EXCERPT TO READ:
+ + + + + + +
Chelsea is among 1,500 people, many of them top- level executives, who have been trained by Elkins on Six Hats. All employees in Boeing's commercial airplanes group, space group, aircraft and missile group, and shared-services group can ask for Elkins' help.
"We're very careful with implementation of the Six Hats, in that we work with teams that are ready to use it," Elkins said, explaining that before providing full-fledged training, he introduces the method and allows the group to decide if they want to learn it. "Most of the time, they want to do it. But we don't push it on anybody."
Only one person rejected Six Hats after training, said Elkins. These are good odds, but the close-mindedness of individuals is the most common obstacle to teaching the tool successfully.
"If the people who are involved in the Six Hats don't want to play, there's nothing you can do to get them to play," said Van Brollini, test engineering manager, National Semiconductor Corp., Tucson, AZ. "Sometimes you fire them. I've had to do that a couple of times." However, this was after Brollini asked those individuals for an alternative thinking-tool. If someone scoffs at Six Hats, Brollini always asks them for another solution and will implement their suggestion.
+ + + + + + +
SUPPLIED MATERIAL:
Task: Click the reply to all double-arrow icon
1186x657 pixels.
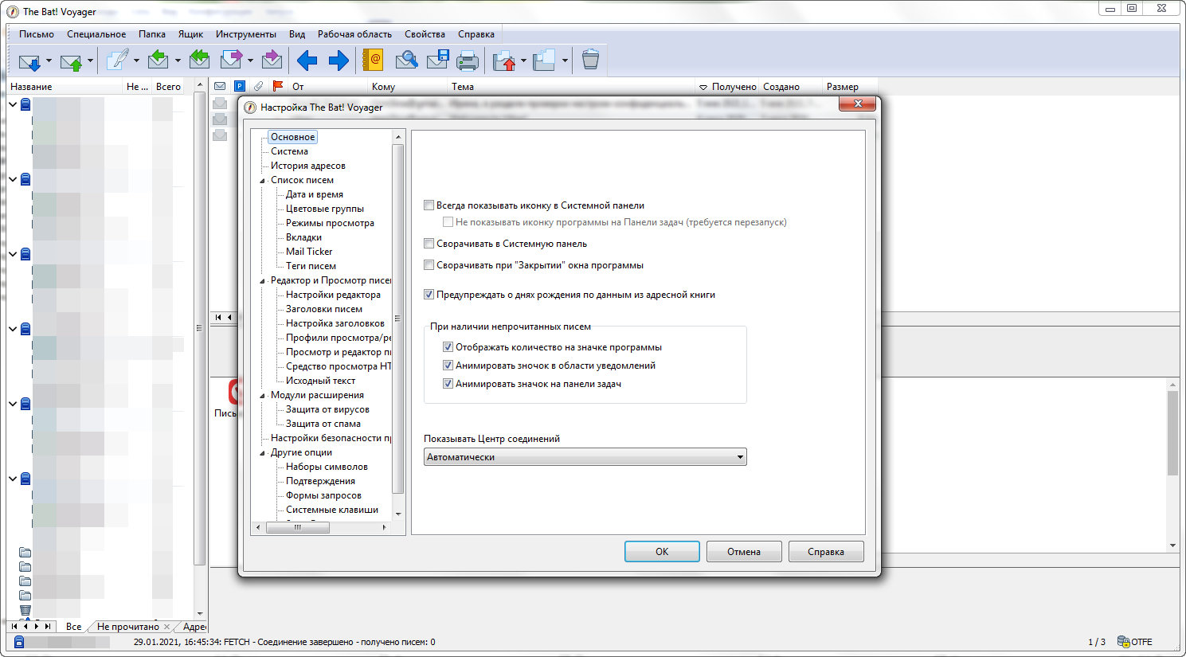Action: tap(199, 61)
+ + + + + + +
WORK TO DO:
1. Reproduce the Six Hats passage above word for word, from "Only one person" up to and including "implement their suggestion.".
2. According to the Six Hats passage, how many people has Elkins trained on the method?

OUTPUTS:
1.
Only one person rejected Six Hats after training, said Elkins. These are good odds, but the close-mindedness of individuals is the most common obstacle to teaching the tool successfully.
"If the people who are involved in the Six Hats don't want to play, there's nothing you can do to get them to play," said Van Brollini, test engineering manager, National Semiconductor Corp., Tucson, AZ. "Sometimes you fire them. I've had to do that a couple of times." However, this was after Brollini asked those individuals for an alternative thinking-tool. If someone scoffs at Six Hats, Brollini always asks them for another solution and will implement their suggestion.

2. About 1,500 people, many of them top-level executives.